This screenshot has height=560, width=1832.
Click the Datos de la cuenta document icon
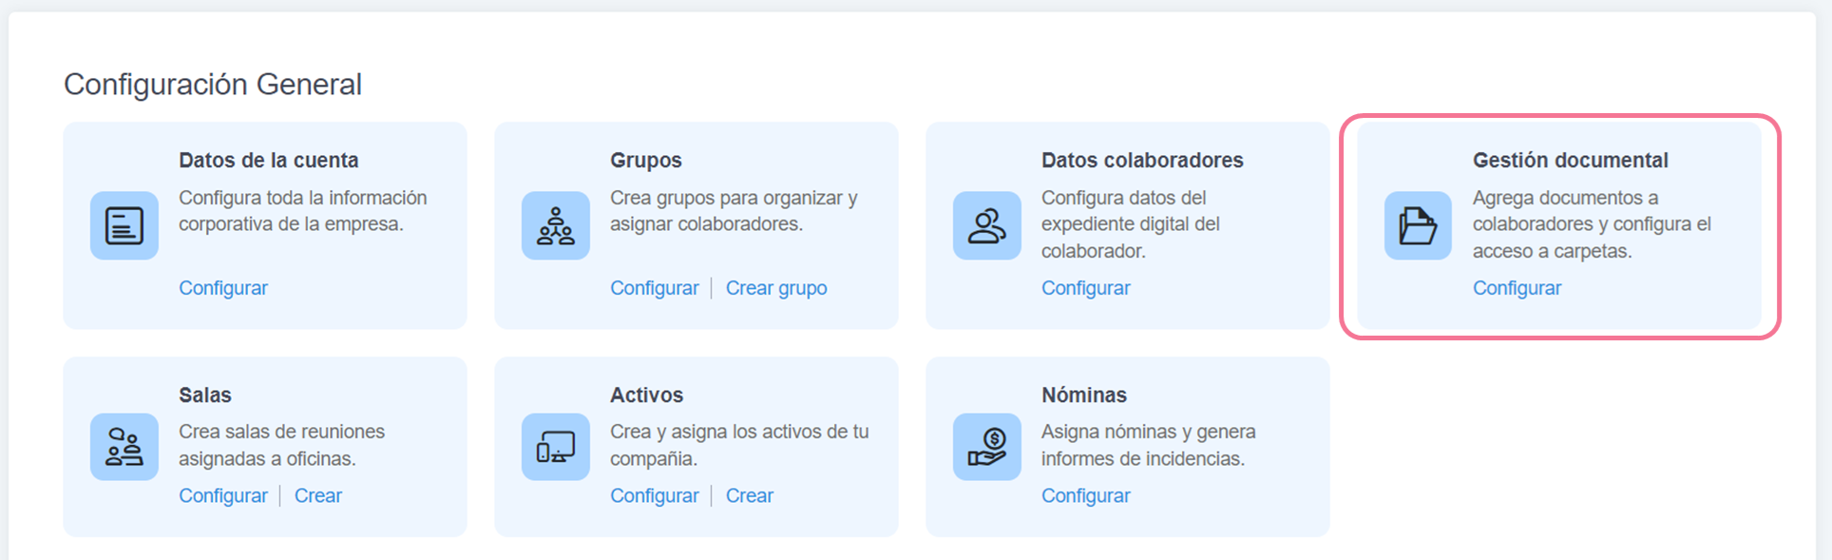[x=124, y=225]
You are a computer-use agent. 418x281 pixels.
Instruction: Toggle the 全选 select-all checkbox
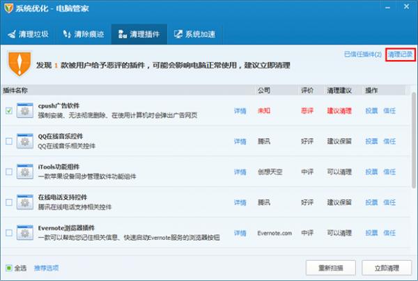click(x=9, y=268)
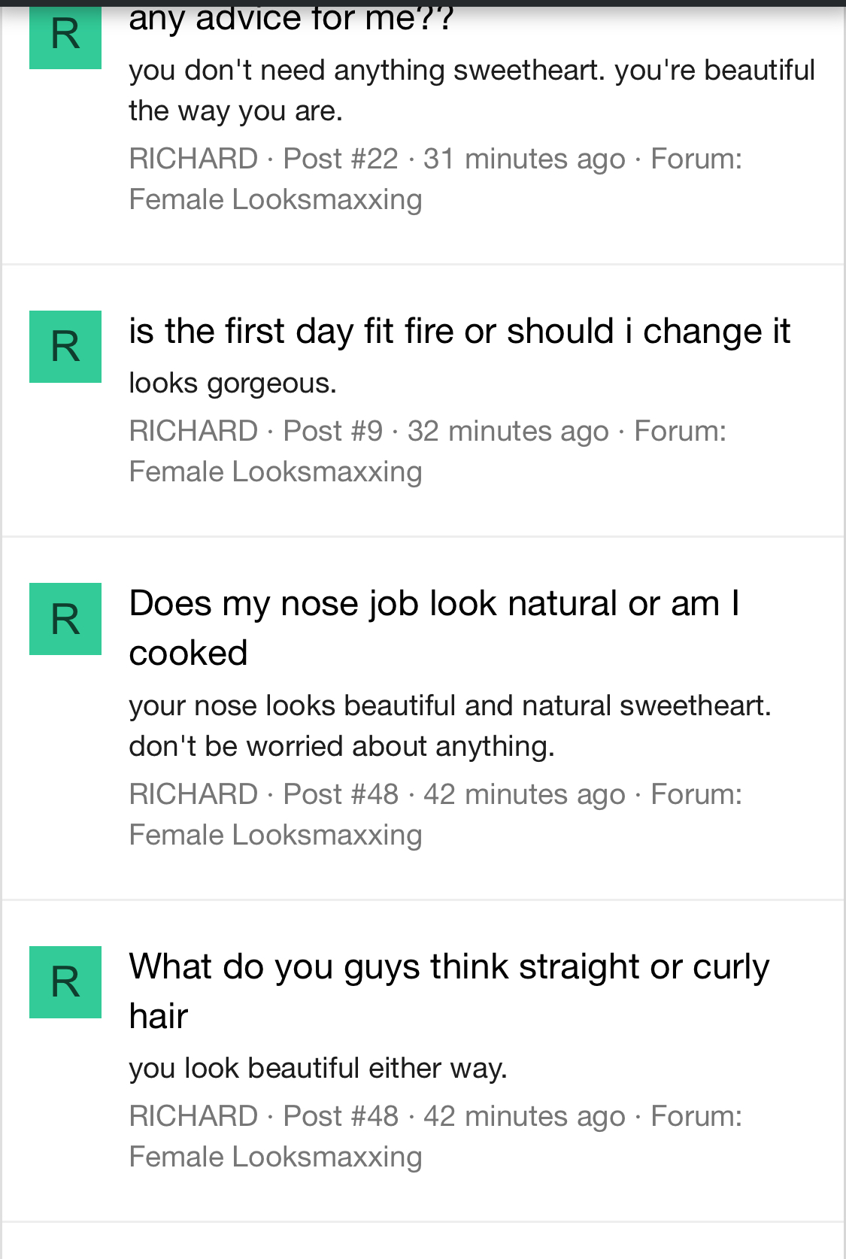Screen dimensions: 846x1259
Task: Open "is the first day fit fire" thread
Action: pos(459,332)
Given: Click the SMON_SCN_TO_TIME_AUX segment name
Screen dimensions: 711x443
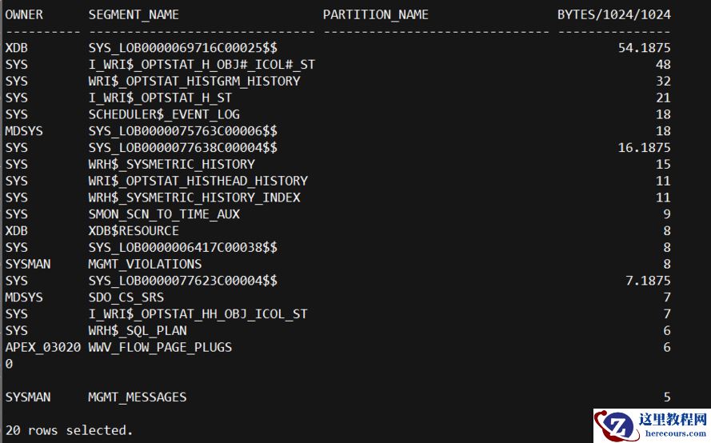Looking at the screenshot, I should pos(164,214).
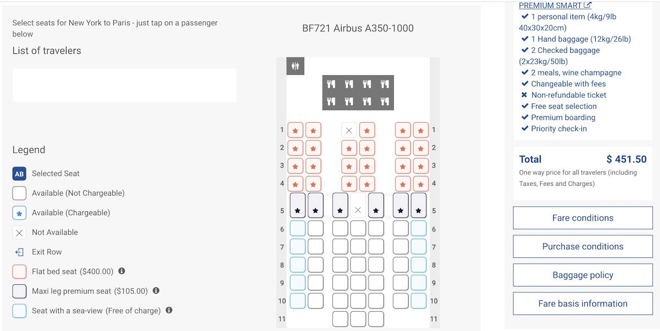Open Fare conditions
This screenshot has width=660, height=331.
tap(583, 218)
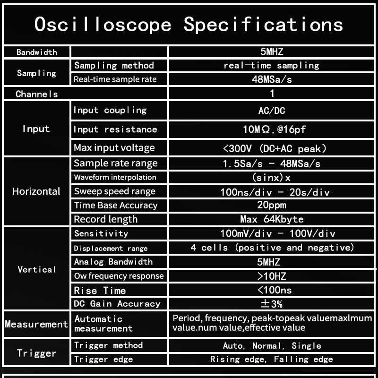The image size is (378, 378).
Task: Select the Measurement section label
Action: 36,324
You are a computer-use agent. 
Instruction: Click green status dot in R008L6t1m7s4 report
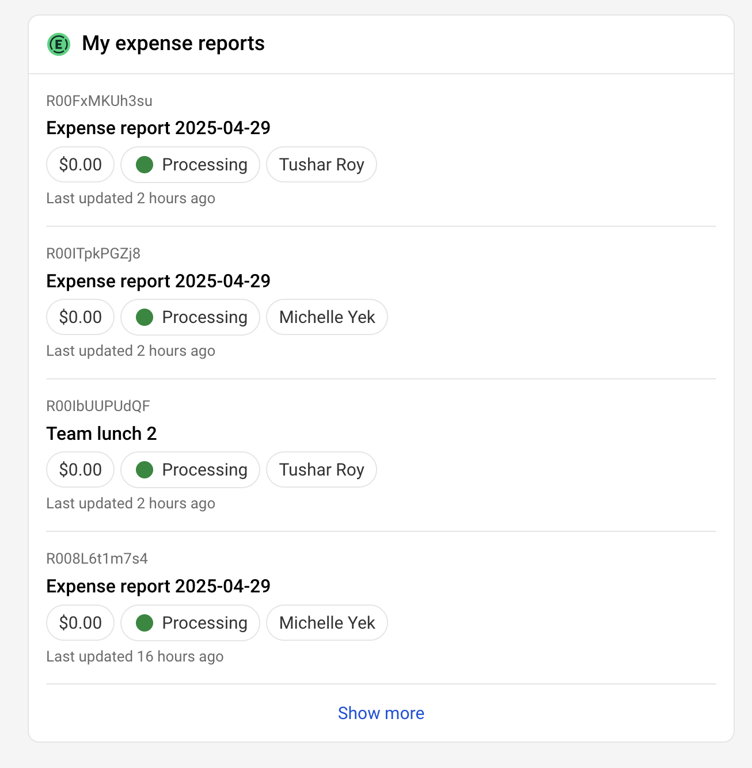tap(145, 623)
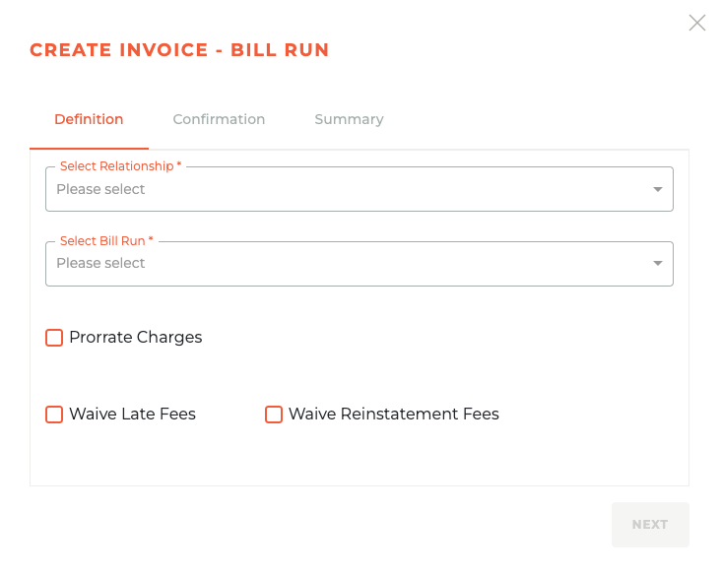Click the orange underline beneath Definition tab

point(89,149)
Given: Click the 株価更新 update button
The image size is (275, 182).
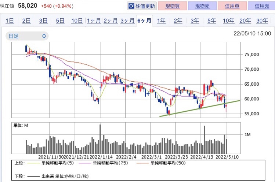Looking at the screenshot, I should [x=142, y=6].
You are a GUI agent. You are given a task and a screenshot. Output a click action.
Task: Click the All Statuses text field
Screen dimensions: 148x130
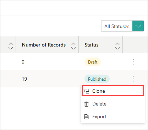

### GOAL OF THE EXERCISE
Copy out the lines above unchanged. Skip the images.

### RESULT OF THIS EXERCISE
This screenshot has height=560, width=1832.
Click the Datos de la cuenta document icon
[x=124, y=225]
You are a computer-use agent. 418x281 pixels.
Instruction: Toggle the 全选 select-all checkbox
click(x=9, y=268)
Screen dimensions: 846x1259
Task: Open "is the first day fit fire" thread
Action: pos(459,332)
Given: Click the SMON_SCN_TO_TIME_AUX segment name
Screen dimensions: 711x443
Looking at the screenshot, I should pos(164,214).
Open Fare conditions
This screenshot has width=660, height=331.
tap(583, 218)
The image size is (378, 378).
Task: Select the Measurement section label
Action: 36,324
You are a computer-use agent. 
Instruction: Click green status dot in R008L6t1m7s4 report
tap(145, 623)
Click the orange underline beneath Definition tab

point(89,149)
Given: Click the 株価更新 update button
The image size is (275, 182).
Looking at the screenshot, I should [x=142, y=6].
You are a GUI agent. You are given a task and a screenshot. Output a click action.
Task: Click the All Statuses text field
Screen dimensions: 148x130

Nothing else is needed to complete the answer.